Stored records:
■ ■ ■ ■

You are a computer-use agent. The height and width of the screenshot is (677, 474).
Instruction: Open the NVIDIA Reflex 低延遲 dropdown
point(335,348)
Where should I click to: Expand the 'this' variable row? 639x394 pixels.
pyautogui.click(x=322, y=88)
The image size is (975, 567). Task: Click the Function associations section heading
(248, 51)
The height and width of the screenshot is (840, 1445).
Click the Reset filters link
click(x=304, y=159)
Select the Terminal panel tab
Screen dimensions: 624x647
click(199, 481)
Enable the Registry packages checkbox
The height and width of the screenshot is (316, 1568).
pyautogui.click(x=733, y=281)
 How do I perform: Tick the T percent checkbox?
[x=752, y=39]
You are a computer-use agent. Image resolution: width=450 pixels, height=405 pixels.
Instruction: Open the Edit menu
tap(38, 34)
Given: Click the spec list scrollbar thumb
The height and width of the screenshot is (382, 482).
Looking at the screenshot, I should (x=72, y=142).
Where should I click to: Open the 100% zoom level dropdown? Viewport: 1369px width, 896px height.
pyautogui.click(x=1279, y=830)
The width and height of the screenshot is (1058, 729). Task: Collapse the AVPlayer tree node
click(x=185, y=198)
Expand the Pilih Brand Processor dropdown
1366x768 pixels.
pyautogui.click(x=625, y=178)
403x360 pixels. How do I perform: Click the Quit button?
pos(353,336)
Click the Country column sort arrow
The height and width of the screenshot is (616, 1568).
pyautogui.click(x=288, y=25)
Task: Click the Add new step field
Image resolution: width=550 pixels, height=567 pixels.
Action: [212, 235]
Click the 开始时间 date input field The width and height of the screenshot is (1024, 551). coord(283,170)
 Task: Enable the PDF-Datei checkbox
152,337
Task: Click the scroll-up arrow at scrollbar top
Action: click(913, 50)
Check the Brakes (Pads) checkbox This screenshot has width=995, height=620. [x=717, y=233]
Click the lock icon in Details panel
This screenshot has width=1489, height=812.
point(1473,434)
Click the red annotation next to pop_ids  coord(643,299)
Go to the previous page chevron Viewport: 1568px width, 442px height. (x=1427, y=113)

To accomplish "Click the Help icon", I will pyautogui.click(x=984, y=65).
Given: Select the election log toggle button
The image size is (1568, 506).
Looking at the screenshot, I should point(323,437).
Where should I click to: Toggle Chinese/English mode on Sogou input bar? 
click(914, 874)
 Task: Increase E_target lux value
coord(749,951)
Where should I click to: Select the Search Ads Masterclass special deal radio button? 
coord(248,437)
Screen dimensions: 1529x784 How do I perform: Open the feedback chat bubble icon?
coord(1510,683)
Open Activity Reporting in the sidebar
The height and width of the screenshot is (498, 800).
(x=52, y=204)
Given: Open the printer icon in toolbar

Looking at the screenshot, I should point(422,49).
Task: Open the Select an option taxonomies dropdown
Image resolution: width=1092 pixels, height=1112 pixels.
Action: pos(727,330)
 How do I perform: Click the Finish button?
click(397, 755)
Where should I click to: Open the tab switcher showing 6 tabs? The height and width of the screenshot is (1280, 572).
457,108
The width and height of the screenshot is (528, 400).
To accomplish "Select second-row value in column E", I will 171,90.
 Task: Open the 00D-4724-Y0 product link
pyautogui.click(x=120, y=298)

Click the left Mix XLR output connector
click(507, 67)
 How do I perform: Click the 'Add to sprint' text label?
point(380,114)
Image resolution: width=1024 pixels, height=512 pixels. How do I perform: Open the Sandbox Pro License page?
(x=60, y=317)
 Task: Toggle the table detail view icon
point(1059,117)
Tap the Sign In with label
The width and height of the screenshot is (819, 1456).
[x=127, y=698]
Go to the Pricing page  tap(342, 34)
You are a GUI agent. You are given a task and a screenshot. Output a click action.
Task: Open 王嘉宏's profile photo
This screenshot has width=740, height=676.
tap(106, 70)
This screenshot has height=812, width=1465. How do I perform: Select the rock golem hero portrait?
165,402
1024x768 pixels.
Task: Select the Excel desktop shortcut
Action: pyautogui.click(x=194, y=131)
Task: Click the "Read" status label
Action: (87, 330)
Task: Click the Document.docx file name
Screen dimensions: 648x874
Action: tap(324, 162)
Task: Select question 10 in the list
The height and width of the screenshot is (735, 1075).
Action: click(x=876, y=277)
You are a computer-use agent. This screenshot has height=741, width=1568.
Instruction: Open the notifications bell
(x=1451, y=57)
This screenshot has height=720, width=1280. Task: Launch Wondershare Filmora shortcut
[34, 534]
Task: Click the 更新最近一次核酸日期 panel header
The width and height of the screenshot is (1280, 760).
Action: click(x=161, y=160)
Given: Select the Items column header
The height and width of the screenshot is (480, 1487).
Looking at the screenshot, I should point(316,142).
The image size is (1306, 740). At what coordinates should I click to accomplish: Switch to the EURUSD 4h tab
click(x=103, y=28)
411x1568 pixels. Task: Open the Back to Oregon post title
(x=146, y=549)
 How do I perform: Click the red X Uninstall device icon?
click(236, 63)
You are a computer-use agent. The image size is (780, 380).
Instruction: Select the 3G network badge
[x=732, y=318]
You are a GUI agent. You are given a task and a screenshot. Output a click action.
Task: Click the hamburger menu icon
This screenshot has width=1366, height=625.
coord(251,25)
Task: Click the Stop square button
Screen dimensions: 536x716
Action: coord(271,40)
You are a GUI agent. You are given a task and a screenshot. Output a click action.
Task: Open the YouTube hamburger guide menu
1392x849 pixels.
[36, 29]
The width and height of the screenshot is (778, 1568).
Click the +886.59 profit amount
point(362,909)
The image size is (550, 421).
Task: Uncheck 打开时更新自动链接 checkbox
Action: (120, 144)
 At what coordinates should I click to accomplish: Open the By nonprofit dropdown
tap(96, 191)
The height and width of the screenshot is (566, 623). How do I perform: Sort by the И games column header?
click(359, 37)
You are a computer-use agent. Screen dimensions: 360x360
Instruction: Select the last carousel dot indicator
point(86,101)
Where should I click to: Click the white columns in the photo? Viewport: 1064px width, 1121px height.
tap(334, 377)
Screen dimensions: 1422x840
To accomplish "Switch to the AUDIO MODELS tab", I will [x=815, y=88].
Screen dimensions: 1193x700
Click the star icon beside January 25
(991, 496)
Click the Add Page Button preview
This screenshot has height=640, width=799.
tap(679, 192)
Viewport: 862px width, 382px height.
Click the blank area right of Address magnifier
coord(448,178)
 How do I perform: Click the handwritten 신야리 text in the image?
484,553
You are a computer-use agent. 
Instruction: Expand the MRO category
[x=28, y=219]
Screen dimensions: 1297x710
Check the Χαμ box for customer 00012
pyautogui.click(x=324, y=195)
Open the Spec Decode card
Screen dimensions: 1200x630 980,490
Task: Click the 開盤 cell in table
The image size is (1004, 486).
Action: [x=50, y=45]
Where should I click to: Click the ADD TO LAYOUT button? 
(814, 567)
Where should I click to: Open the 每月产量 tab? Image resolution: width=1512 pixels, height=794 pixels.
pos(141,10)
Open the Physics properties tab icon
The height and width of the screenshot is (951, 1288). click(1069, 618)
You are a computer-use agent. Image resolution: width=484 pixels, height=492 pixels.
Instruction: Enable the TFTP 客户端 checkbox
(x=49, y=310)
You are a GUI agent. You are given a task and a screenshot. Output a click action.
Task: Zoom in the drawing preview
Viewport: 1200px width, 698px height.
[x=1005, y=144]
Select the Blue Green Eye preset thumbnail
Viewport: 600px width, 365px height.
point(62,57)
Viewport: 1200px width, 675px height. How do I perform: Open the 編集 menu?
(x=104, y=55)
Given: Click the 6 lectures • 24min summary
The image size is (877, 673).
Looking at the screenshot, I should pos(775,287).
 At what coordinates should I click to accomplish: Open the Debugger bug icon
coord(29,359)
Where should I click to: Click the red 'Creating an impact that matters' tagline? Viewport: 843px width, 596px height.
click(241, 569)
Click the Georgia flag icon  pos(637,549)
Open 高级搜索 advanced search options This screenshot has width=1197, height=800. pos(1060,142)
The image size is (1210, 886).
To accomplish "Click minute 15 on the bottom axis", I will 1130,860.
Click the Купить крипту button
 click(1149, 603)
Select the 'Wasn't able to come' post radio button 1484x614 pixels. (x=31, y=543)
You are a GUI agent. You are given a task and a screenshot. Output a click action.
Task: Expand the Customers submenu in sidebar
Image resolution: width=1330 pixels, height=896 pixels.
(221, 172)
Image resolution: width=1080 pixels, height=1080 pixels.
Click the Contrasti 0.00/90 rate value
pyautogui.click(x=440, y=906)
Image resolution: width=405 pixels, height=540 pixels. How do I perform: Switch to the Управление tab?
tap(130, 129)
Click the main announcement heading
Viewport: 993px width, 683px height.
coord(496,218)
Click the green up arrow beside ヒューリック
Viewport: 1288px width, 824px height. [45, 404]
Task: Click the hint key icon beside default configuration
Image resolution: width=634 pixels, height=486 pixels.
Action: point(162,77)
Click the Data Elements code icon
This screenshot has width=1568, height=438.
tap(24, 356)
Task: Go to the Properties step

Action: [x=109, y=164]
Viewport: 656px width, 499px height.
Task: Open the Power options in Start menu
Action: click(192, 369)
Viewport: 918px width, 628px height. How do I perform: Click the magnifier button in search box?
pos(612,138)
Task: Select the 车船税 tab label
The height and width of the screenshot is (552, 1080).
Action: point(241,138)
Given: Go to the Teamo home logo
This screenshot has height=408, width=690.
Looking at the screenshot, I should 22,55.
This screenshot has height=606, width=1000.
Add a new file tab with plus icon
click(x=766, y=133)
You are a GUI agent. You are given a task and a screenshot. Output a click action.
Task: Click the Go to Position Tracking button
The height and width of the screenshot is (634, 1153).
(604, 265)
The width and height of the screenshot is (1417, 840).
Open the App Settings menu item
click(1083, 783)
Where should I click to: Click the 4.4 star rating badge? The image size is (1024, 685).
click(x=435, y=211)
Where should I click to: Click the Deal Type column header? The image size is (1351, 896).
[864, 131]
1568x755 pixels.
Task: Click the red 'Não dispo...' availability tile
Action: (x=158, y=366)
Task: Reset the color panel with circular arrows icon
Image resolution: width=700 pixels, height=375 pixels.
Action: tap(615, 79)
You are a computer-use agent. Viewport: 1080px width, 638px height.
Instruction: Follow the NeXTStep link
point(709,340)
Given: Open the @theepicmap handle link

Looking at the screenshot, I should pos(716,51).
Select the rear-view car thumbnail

■ ■ ■ ■

YOUR GOAL → Using the data above, copy each line that contains "field".

RESULT OF THE TASK →
Task: Click the Add new step field
Click the 开始时间 date input field The width and height of the screenshot is (1024, 551). coord(283,170)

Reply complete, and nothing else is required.